Best practice: Create a payer matrix. List each major payer and which code family they prefer. Train your billers to check before submitting.


Compliance and Audit Risks in Urgent Care Billing

Audits are not fun. But they happen. Here is how to reduce your risk.

High-Risk Areas for Audits

  • Upcoding (billing 99214 for a simple sore throat)
  • Unbundling (billing separately for services that should be bundled)
  • Missing modifier 25
  • Inconsistent documentation (note says one thing, code says another)
  • Billing for procedures not performed

How to Prepare for an Audit

  1. Keep complete records – Every patient note should support the code.
  2. Perform internal audits – Review 10–20 charts per month.
  3. Train providers regularly – Do not assume everyone knows the rules.
  4. Use a coding tool or consultant – Especially if you are a large group.

Remember: Honest mistakes are corrected. Fraud is intentional. Always document truthfully.


Tools and Resources to Simplify Urgent Care Coding

You do not have to memorize every code. Use these resources.

  • CPT Professional Edition (AMA) – The official manual.
  • Encoders (Optum, Codify, AAPC) – Digital search tools.
  • LCD database (CMS) – Local coverage determinations.
  • AAPC forums – Peer advice for tricky cases.
  • Your EMR’s built-in coding calculator – Many EMRs suggest codes based on documentation.

Free resource: The CMS website publishes the Medicare Physician Fee Schedule. Use it to check payment rates for each code in your region.


Frequently Asked Questions (FAQ)

1. What is the most common E/M code used in urgent care?

Most urgent care visits use 99213 or 99214 for established patients and 99203 or 99204 for new patients. 99213 is low MDM. 99214 is moderate MDM.

2. Can I bill an E/M code with a splint?

Yes, if you performed an evaluation before the splint. Append modifier 25 to the E/M code and bill the splint application code separately.

3. Do I need a modifier for a rapid strep test and an E/M?

Usually no, unless the payer specifically bundles tests. Most payers allow 87880 (rapid strep) without a modifier alongside a 99213-25.

4. What is the difference between 99213 and 99214 in urgent care?

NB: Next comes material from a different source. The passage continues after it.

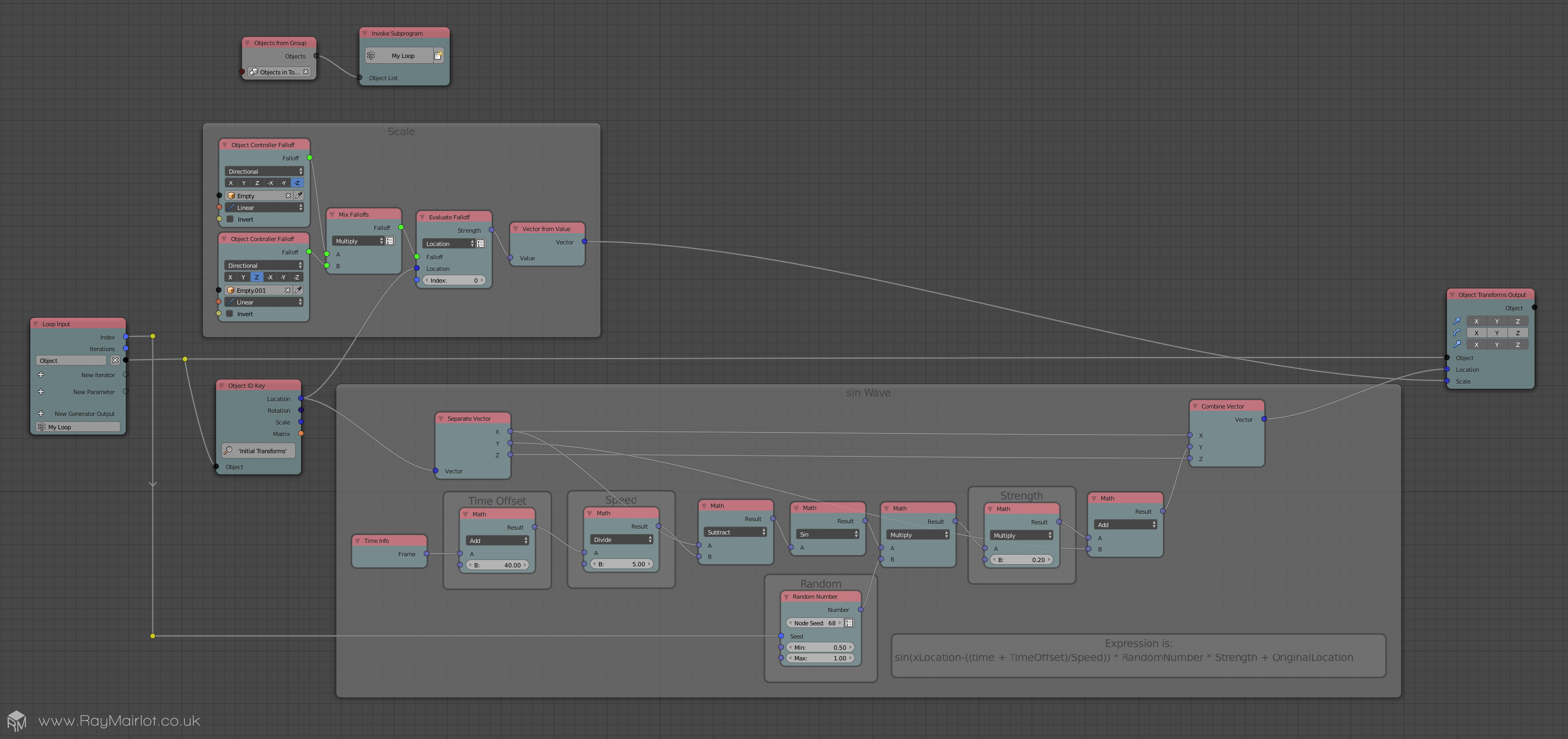Enable location X in Object Transforms Output
Image resolution: width=1568 pixels, height=739 pixels.
pyautogui.click(x=1476, y=321)
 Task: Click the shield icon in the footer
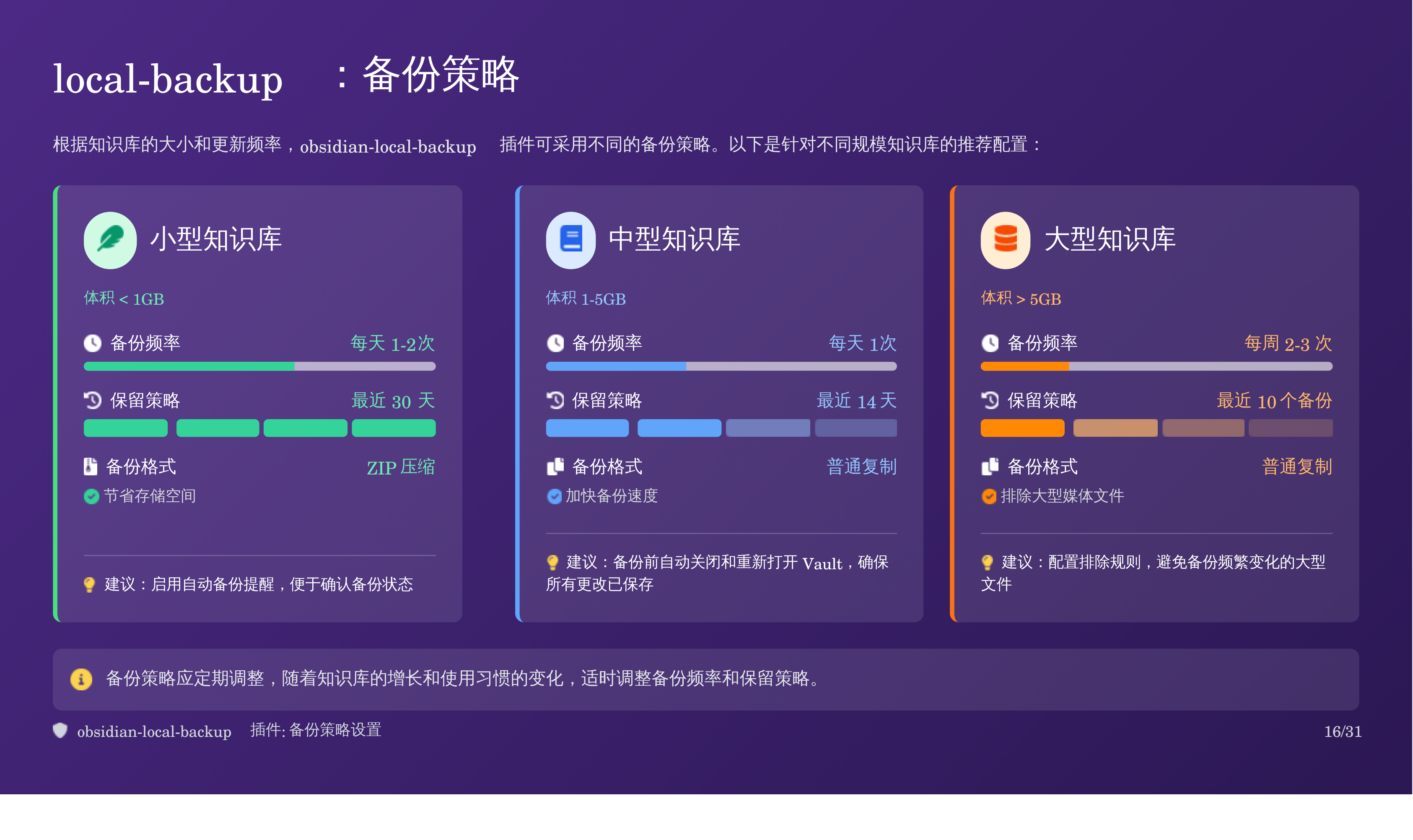pyautogui.click(x=60, y=730)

The difference is medical decision-making. 99213 is low risk (one stable acute illness). 99214 is moderate risk (prescription drug management, or systemic symptoms like fever plus a new problem).

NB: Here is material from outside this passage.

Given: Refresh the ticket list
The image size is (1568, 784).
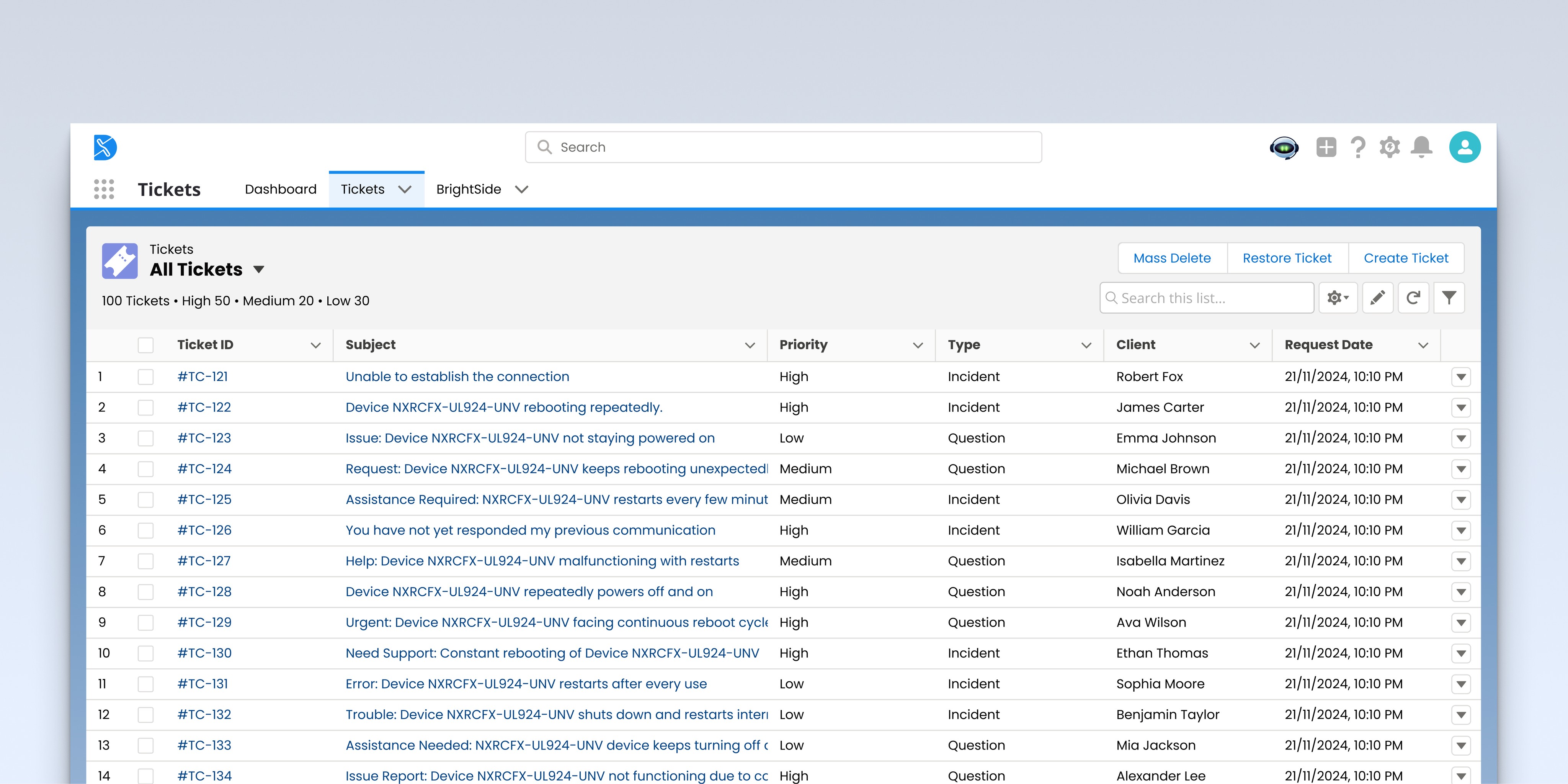Looking at the screenshot, I should pos(1413,298).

5. How do I code a COVID-19 test alone with no visit?

Bill only the test code (e.g., 87426 for antigen). Do not add an E/M code unless the patient had an assessment.

6. Can urgent care use emergency department codes (99281-99285)?

Yes, if your facility is licensed as an emergency department or your payor contracts allow it. Most freestanding urgent cares use outpatient office codes.

7. What happens if I forget modifier 25?

The payer may deny the E/M portion of the claim or bundle it into the procedure. You can appeal with medical records, but it is easier to use the modifier correctly the first time.

8. How do I bill for suture removal?

Use the suture removal code (15850). Do not bill a separate E/M unless the patient has a new complaint.

9. Is there a difference between 96372 and 90471?

Yes. 96372 is for therapeutic injections (antibiotics, steroids). 90471 is for vaccine administration. Use the correct one.

10. What is the best way to stay updated on CPT changes?

Join AAPC or AMA. Subscribe to coding newsletters like CodingEdge or Part B News. Set a calendar reminder to review changes every October.


Additional Resource Link

For official updates on CPT codes and Medicare payment policies, visit the CMS Physician Fee Schedule Look-Up Tool:
https://www.cms.gov/medicare/physician-fee-schedule/search

This tool lets you search any CPT code by locality and see the exact allowed amount for Medicare. It is free, accurate, and essential for any urgent care biller.


Conclusion

Urgent care coding relies on a core set of E/M and procedure codes, with 99213, 99214, laceration repairs, splinting, and I&D making up most daily claims. Always append modifier 25 to E/M services performed on the same day as a procedure, and document medical decision-making carefully to support your chosen level. By avoiding common mistakes and staying current with 2025 guidelines, you can reduce denials, pass audits, and keep your urgent care financially healthy.